**ASSIGNED TASK**
Set down exactly the lines below, starting at the one that contains "799x598 pixels." and ending at the one that contains "Given: Click the green", with both of those lines included and nothing else.

:::

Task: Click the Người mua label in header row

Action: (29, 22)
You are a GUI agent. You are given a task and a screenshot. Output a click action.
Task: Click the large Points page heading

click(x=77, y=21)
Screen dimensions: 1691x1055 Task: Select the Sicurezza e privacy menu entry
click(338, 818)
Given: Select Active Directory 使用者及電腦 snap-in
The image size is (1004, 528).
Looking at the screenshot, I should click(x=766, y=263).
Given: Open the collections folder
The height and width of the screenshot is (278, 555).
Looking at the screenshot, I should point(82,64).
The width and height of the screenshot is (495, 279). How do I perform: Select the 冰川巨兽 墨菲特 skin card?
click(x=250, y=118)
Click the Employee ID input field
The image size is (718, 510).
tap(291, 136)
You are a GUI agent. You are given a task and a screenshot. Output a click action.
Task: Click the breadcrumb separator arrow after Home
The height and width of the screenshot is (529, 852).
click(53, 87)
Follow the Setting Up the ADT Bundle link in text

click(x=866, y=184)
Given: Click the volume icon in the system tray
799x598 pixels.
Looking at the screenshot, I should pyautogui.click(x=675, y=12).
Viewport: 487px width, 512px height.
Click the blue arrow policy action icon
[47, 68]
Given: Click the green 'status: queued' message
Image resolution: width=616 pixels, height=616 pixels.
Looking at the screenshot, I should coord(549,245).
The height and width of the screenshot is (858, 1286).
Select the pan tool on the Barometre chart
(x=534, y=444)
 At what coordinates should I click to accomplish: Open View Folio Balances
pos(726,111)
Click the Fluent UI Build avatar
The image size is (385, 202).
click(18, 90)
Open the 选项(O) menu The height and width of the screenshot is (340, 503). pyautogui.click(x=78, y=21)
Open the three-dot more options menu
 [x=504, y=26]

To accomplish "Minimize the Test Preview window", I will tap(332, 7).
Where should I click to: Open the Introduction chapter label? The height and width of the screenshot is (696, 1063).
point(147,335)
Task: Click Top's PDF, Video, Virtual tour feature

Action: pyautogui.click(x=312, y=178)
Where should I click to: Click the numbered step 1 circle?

:::

**TASK RESPONSE**
799x598 pixels.
Looking at the screenshot, I should pyautogui.click(x=675, y=12).
Viewport: 487px width, 512px height.
Click the blue arrow policy action icon
[47, 68]
Given: Click the green 'status: queued' message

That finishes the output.